Polityka rządu jest tu winna o tyle, na ile rząd chroni dynamikę wzrostu płac nauczycieli. Na przykład w roku 2011 było zamrożenie płac w „budżetówce” poza nauczycielami, którzy uzyskali 7 % wzrost płac. Podobne zamrożenie było w roku 2007 gdy Premierem był J. Kaczyński. I wtedy, tak jak w ubiegłym roku, nauczyciele podwyżki uzyskali. Również w roku 2012 wzrost płac w gospodarce narodowej zaplanowano w projekcie ustawy budżetowej w wysokości 5 % a wzrost płac nauczycieli o 5,9 %. Zwiększono odpowiednio subwencję oświatową tak, że poziom dopłat jst do kosztów zadań oświatowych pozostanie w tej samej wysokości co w latach ubiegłych.
Jak wspomniałem powyżej, czynników powodujących likwidację szkół jest kilka, o czym w dalszej części.
W systemie finansowania zadań oświatowych tkwią niemałe rezerwy wynikające przede wszystkim z niżu demograficznego.
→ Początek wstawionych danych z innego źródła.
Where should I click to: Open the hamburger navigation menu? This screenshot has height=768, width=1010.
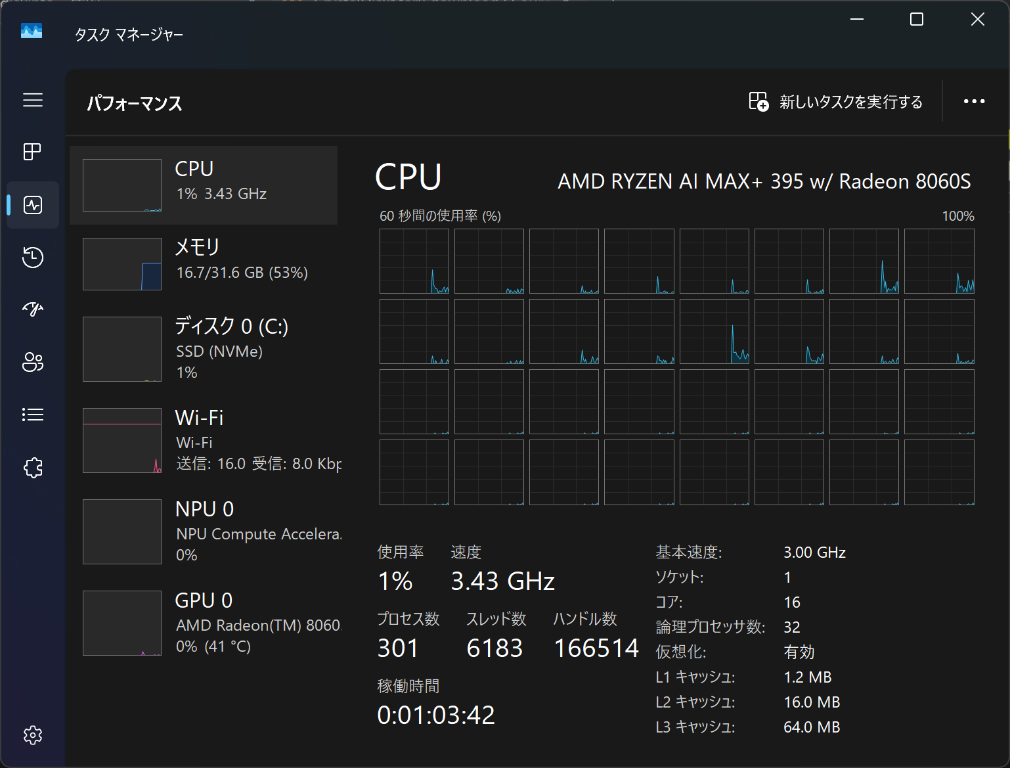pyautogui.click(x=33, y=100)
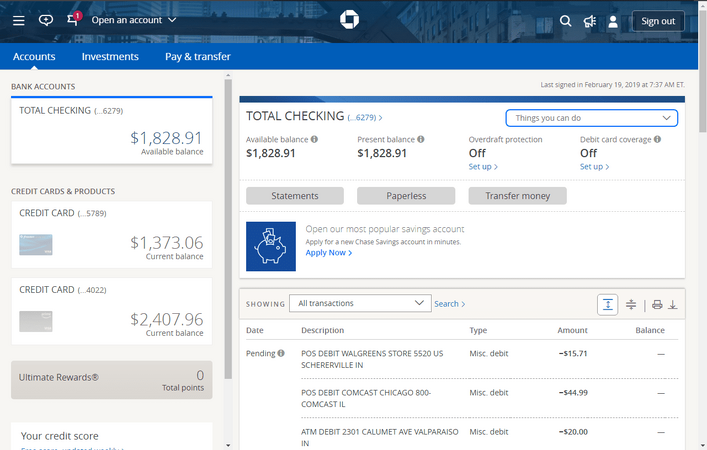
Task: Switch to condensed row spacing view
Action: (631, 304)

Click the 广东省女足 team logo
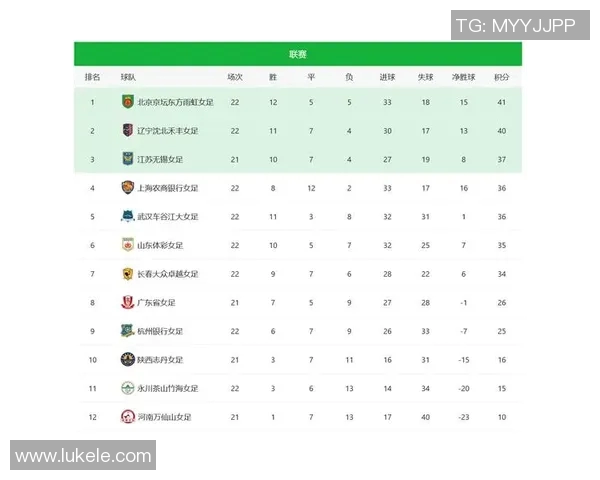click(x=127, y=302)
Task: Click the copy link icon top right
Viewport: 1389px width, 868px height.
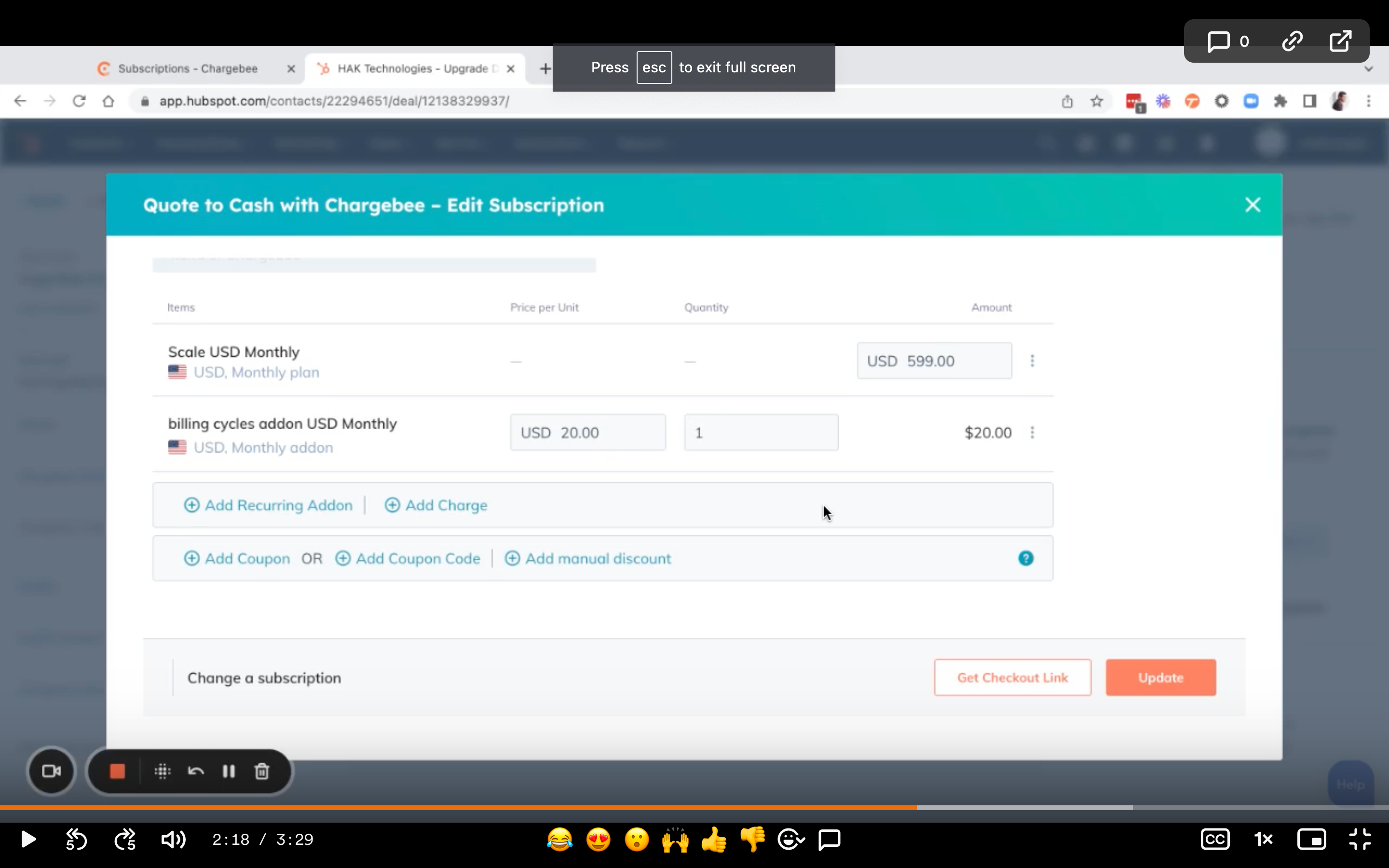Action: [1292, 41]

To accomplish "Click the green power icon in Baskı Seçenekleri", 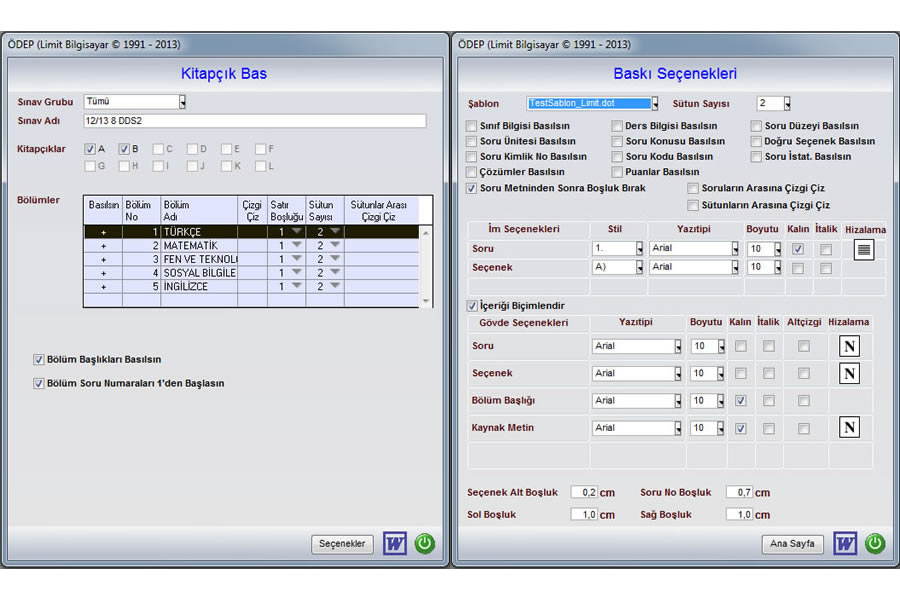I will (x=875, y=544).
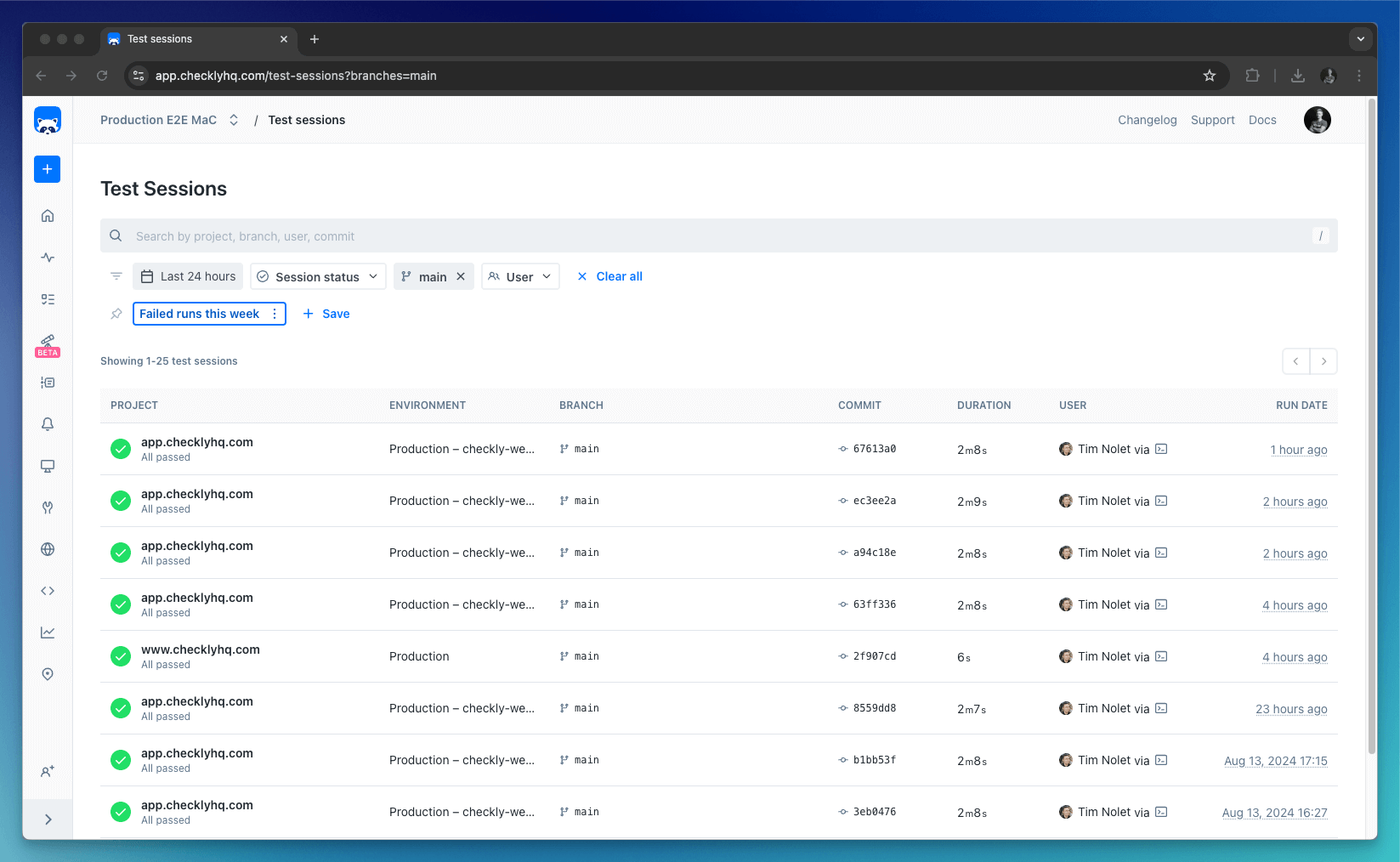Click the invite user icon in sidebar

tap(48, 771)
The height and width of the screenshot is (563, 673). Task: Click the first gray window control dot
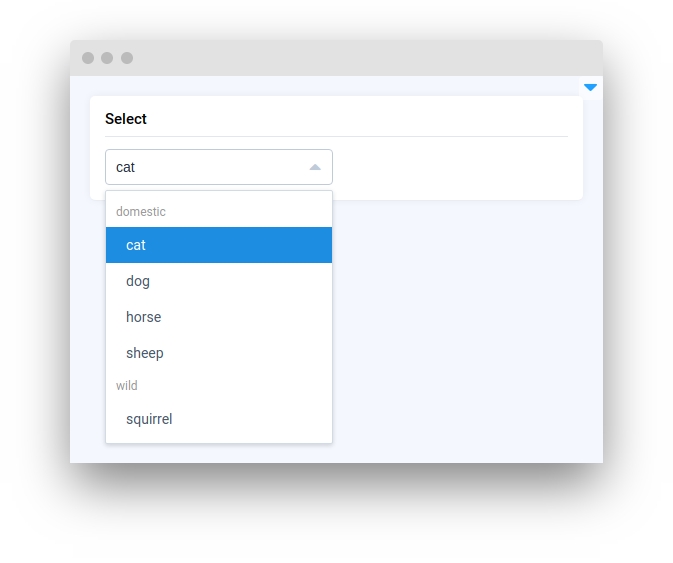pos(88,58)
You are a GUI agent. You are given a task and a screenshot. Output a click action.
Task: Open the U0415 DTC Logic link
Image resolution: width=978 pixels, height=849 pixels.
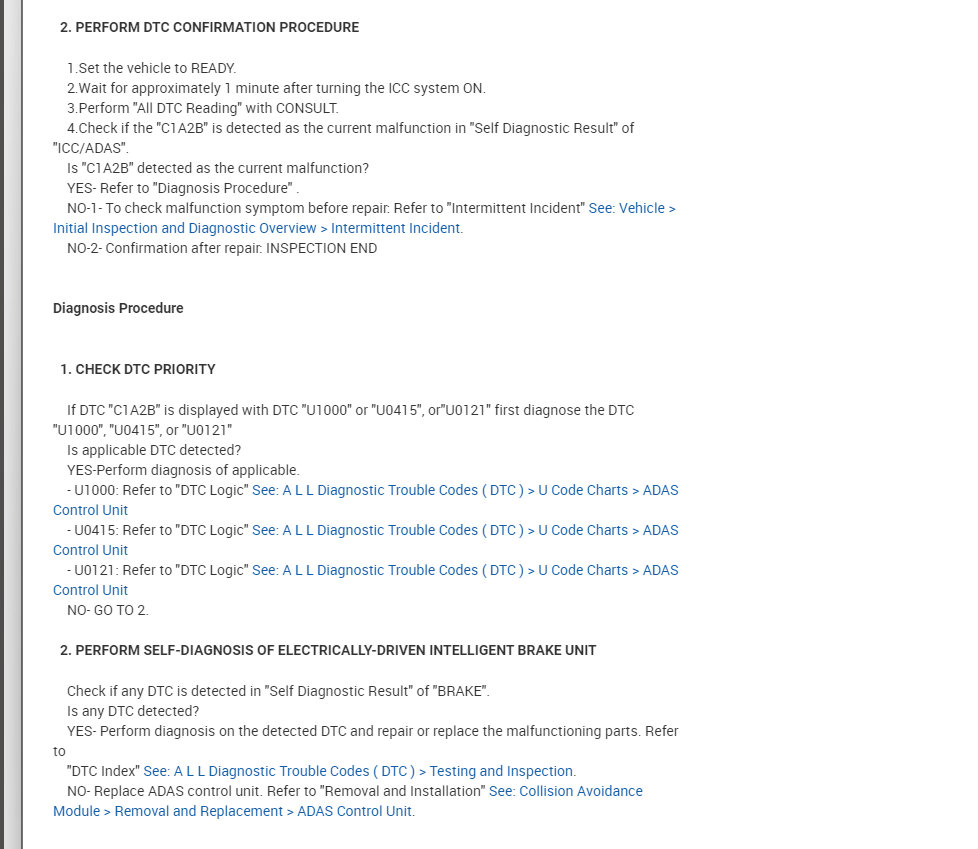point(465,530)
Koszty generuje przede wszystkim klasa (oddział), głównie z powodu płac nauczycieli. Załóżmy, że koszt roczny jednego oddziału wynosi
100 tys zł (w rzeczywistości jest o 20 – 25 % wyższy, co oznacza, że trzeba podane poniżej liczby zwiększyć o ¼).
Bon oświatowy, czyli kwota przypadająca rocznie na 1 ucznia wynosi około 5 tys. Na to, aby uzyskać kwotę równoważną kosztom, w klasie powinno być 20 uczniów. Załóżmy, że mamy 4 oddziały po 20 uczniów i załóżmy, że w wyniku skutków niżu demograficznego w każdej klasie będziemy mieć po 15 uczniów (spadek o 25 %, realnie corocznie ubywało z systemu szkolnego 5 – 6 % uczniów). Na to aby uzyskać kwotę równą kosztom, bon oświatowy powinien wynosić ok. 7 tys. zł. I taki jest wzrost nakładów budżetowych, ale … Jeśli z tych czterech klas jedną zlikwidujemy, to w każdej z pozostałych klas pozostanie 20-tu uczniów, a oszczędności wyniosą tyle, ile wynosi koszt likwidowanej klasy, czyli 100 tys. zł.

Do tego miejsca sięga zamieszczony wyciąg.